通过上述比较可以知晓,无论是否属于因知识产权纠纷导致的申请诉中财产保全损害责任纠纷案件,全国各级、各地法院就此类案件中的“错误申请”认定标准并不一致,在笔者检索到的案件中,大部分法院(包括最高人民法院)不把前案的败诉作为“错误”申请财产保全的考量因素,其通过分析案件的整个过程来评述、认定前案中的财产保全申请是否有错误,但也存在一些法院将前案的败诉结果作为认定“错误”申请财产保全的重要依据。

对此,笔者认为,在现阶段,在经历海关保护措施的知识产权案件中,诉中财产保全是不可避免的程序,作为代理人在接受客户委托此类案件时,除做好知识产权侵权案件本身外,还有必要了解海关所在地法院或者欲采取后续诉讼的目标法院(包括上级法院)对申请诉中财产保全损害责任纠纷的认定标准,在综合评估案件后,及时向客户提供专业建议和风险提示,争取在法律和商务层面皆为客户争取最大的利益。

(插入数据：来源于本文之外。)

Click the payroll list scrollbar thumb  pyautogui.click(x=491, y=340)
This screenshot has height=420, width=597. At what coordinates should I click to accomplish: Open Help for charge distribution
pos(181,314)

不过,最高人民法院为统一法律适用,提升司法公信力,于2020年7月27日发布《关于统一法律适用加强类案检索的指导意见(试行)》中明确,人民法院办理案件具有下列情形之一,应当进行类案检索“(二)缺乏明确裁判规则或者尚未形成统一裁判规则的”,类案检索范围包括最高人民法院发布的指导性案例、最高人民法院发布的典型案例及裁判生效的案件等案例,特别地,当检索到的类案为指导性案例时,人民法院应当参照作出裁判,但与新的法律、行政法规、司法解释相冲突或者为新的指导性案例所取代的除外。笔者认为,在最高人民法院的指导意见发布后,对申请诉中财产保全损害赔偿责任纠纷案件中“错误申请”的认定标准将会统一法律适用,就在不久前,笔者代理的一起在宁波市北仑区人民法院审理的类案中,北仑法院就作出了与本文前述第2360号裁判结果相反的判决(此次判决结果与最高人民法院的法律适用统一),但鉴于本文撰写时该判决还未生效,我们将拭目以待。